* **Records for this exercise**:
.....

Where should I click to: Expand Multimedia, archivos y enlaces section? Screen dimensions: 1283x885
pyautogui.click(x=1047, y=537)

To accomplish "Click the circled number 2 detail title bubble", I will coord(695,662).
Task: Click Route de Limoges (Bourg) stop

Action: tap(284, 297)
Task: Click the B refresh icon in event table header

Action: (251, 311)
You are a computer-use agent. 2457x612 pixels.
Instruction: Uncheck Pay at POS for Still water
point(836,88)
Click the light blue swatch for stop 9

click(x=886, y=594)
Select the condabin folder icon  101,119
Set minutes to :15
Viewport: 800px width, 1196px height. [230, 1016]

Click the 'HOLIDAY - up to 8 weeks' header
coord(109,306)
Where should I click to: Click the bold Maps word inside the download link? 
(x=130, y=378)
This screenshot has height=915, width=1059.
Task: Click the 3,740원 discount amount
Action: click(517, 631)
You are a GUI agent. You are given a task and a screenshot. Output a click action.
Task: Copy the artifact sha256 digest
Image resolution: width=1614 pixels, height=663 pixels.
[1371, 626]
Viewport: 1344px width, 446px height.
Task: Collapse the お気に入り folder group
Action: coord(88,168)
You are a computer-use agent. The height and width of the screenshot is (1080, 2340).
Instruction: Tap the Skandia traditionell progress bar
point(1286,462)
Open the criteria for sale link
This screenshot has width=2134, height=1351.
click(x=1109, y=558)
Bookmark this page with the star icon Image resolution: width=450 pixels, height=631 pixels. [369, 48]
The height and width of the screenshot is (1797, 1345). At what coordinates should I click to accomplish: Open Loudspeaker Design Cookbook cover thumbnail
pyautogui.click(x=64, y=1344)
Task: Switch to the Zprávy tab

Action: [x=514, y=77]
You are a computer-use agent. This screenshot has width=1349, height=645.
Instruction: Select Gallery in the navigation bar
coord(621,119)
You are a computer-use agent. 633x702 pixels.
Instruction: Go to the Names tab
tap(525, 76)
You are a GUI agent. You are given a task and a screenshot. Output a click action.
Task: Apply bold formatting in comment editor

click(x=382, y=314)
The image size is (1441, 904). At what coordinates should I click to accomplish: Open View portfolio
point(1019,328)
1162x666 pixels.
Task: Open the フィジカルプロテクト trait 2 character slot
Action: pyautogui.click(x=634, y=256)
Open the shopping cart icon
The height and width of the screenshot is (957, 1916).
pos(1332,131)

.....

* **About this exercise**:
Anywhere the listing shows the word "computer", copy the full line.

* **Answer space**:
You are a computer-use agent. 2457x612 pixels.
You are a computer-use agent. The height and width of the screenshot is (1080, 2340).
You are a computer-use agent. This screenshot has width=1349, height=645.
You are a computer-use agent. 633x702 pixels.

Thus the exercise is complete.